Campus censorship is not above debate
No More Page 3 are at the forefront of calling for censorship at the University of Nottingham, but they still refuse to debate.
This Friday, 7 March, spiked is kicking off its Down With Campus Censorship! campaign with a debate at the University of Nottingham. Here, the debate’s organiser, Nottingham student Robert Smith, reports on the perils of getting feminists to participate.
Any student who has ever organised an event on campus, particularly of the political variety, will know it is a task that requires time, effort, and a little careful diplomacy. Dealing with complaints from a local UKIP or Green Party activist, upset they weren’t invited to speak, is but one example.
However, in the course of organising a debate on campus censorship at the University of Nottingham, in partnership with spiked, I have come across three distinct obstacles: the very use of the word ‘censorship’, the association of the debate with spiked, and the lack of female representation on the panel.
The proposed title, ‘Time to end campus censorship?’, has understandably ruffled the feathers of those who don’t think censorship is taking place on campus. What they fail to realise is that – like a motion used by the Nottingham Debating Union last year, ‘This house regrets Thatcherism’ – the title is a starting point, a position which is put up on a pedestal so it can be agreed with, disagreed with, challenged, and criticised in equal measure.

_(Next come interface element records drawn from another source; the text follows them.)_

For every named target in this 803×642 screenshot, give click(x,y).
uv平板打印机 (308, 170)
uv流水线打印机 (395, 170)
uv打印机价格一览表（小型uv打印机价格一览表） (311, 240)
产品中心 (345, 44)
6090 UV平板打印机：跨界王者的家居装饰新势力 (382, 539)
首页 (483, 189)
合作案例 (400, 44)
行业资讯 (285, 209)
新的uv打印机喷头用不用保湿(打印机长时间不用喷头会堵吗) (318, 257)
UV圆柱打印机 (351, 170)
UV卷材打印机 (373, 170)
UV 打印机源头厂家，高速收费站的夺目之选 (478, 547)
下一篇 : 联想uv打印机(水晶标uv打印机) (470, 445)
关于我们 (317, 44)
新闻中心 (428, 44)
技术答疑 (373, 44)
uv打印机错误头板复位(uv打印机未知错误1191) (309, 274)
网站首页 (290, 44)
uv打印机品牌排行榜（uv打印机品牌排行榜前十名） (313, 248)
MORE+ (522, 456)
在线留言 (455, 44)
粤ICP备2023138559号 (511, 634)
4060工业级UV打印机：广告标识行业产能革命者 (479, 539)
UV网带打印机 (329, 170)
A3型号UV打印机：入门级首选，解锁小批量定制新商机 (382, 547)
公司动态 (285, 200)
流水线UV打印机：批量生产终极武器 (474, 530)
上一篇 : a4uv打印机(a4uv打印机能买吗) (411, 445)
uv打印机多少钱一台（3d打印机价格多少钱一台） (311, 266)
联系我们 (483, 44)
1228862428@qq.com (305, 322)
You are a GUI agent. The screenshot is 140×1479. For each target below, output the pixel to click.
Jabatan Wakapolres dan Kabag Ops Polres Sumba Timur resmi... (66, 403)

From the start, my intention has been to promote an open, varied and nuanced discussion. Yes, the association of the debate with a magazine that touts a ‘no ifs, no buts’ approach to free speech may influence how the debate is framed, but numerous debates have taken place at Nottingham with less-than-neutral backing before: the Labour society hold a regular ‘Drink and Debate’ event, the Conservatives hold ‘Port and Policy’, and UoN Feminists run regular discussions on student radio.

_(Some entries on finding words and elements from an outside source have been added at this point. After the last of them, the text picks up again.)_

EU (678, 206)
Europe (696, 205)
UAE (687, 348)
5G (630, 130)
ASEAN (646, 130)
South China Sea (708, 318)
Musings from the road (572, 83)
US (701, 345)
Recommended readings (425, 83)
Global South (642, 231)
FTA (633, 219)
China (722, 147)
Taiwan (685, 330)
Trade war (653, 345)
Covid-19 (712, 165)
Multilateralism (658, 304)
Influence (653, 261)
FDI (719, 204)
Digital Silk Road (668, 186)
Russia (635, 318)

All of these debates should be welcomed. Open discourse, even if it is backed by groups with certain agendas, is what differentiates a society like ours from those which are more secretive, corrupt and restricted. Those who disagree with the framing of the debate are welcome to come along and tell us why we’re wrong; they can even pull funny faces when Tom Slater, who will be representing spiked at the debate, is preaching the values of free speech.
The criticism of the debate’s all-male panel from feminist-leaning students is almost not worth addressing, especially as the full panel was still clearly ‘to be confirmed’. Nonetheless, it is worth pointing out that the debate is primarily about free speech and censorship. The priority is to have a balanced ‘pro-ban vs anti-ban’ line-up, rather than a ‘male vs female’ or ‘feminist vs anti-feminist’ one. People should be treated as absolute equals; there’s no room for ‘token’ panelists in a grown-up debate.

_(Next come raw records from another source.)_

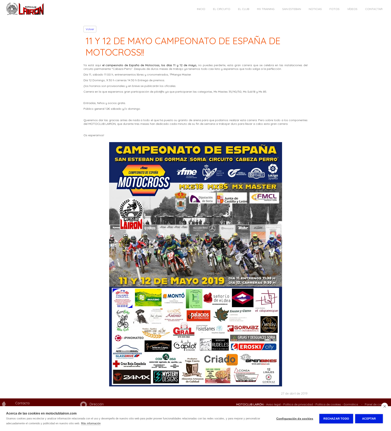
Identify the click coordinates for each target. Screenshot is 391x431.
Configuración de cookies (294, 418)
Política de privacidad (298, 404)
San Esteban (291, 9)
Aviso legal (273, 404)
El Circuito (221, 9)
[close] (384, 406)
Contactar (373, 9)
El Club (243, 9)
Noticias (315, 9)
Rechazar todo (336, 418)
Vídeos (352, 9)
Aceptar (369, 418)
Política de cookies (328, 404)
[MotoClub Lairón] (25, 14)
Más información (91, 423)
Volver (90, 29)
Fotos (334, 9)
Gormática (351, 404)
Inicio (201, 9)
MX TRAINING (266, 9)
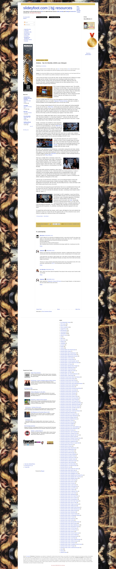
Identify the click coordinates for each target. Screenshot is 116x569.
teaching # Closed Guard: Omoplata (68, 393)
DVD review (63, 324)
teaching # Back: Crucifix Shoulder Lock (68, 361)
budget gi (62, 341)
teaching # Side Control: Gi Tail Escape (68, 529)
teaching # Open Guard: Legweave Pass (69, 491)
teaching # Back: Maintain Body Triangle (69, 365)
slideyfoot (42, 250)
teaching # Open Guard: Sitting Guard (68, 505)
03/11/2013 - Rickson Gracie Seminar (39, 399)
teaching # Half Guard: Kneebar (67, 430)
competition (62, 343)
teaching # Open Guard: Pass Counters (68, 497)
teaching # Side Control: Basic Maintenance (69, 525)
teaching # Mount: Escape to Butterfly (68, 454)
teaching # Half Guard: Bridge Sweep (68, 417)
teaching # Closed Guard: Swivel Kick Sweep (70, 406)
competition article (75, 223)
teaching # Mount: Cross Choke (67, 451)
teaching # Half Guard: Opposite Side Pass (69, 435)
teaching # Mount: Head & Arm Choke (68, 457)
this (69, 68)
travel (61, 549)
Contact (78, 8)
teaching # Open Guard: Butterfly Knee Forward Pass (71, 475)
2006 (58, 11)
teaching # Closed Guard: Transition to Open (70, 407)
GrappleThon (63, 328)
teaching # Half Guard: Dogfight (67, 423)
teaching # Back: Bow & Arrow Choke (68, 354)
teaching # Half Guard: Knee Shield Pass (69, 428)
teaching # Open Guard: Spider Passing (68, 510)
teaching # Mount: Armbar (65, 446)
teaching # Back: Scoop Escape (67, 369)
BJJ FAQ (78, 10)
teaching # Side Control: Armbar (67, 520)
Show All (31, 126)
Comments (27, 24)
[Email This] (53, 224)
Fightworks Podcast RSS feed (54, 281)
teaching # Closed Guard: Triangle (67, 409)
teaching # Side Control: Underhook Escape (69, 547)
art (61, 336)
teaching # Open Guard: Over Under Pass (69, 496)
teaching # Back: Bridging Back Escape (68, 356)
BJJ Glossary (27, 33)
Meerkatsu (42, 235)
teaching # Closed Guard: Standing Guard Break (70, 402)
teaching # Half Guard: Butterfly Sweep (68, 418)
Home (78, 6)
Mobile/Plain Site (27, 29)
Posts (26, 22)
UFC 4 (53, 263)
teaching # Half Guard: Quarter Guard (68, 436)
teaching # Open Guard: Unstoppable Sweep (70, 515)
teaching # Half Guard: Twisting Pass (68, 441)
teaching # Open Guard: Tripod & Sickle (68, 513)
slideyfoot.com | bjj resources (47, 8)
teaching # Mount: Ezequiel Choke (67, 455)
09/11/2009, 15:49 (50, 269)
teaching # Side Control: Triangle (67, 545)
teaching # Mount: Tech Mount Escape (68, 465)
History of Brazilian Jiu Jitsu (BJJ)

However, given that a campaign to ban the Sun and the Daily Star from Nottingham’s campus shops is currently under way, under the banner of the feminist No More Page 3 campaign group, I accept that an all-male panel, or one which excluded feminists altogether, would be unbalanced and ineffective. But this is precisely why I have been in contact with female and feminist speakers from the outset. A few feminist speakers, willing to argue that banning Page 3 is an essential step to gender equality and put me in my place for daring to suggest it is ‘censorship’, would be welcome. Unfortunately, those I have invited to speak have been too concerned about the wording of the title of the debate and the motivations of other associated groups to participate.
In response to my invitation, a prominent member of the national No More Page 3 campaign commented that ‘No More Page 3 would be unlikely to host or sponsor a debate about Page 3’; instead they would have preferred a ‘seminar’. It’s quite clear what a ‘seminar’ would entail. If I had wanted to stage a one-sided sermon or a call-to-arms rally I would have organised one. Instead, my intention is to host a balanced dialogue where the side making the most convincing case will come out on top.
The unwillingness of some students at Nottingham even to acknowledge that there are two sides to the campus censorship debate proves that this is a debate that needs to be had.
Robert Smith is a writer based in London.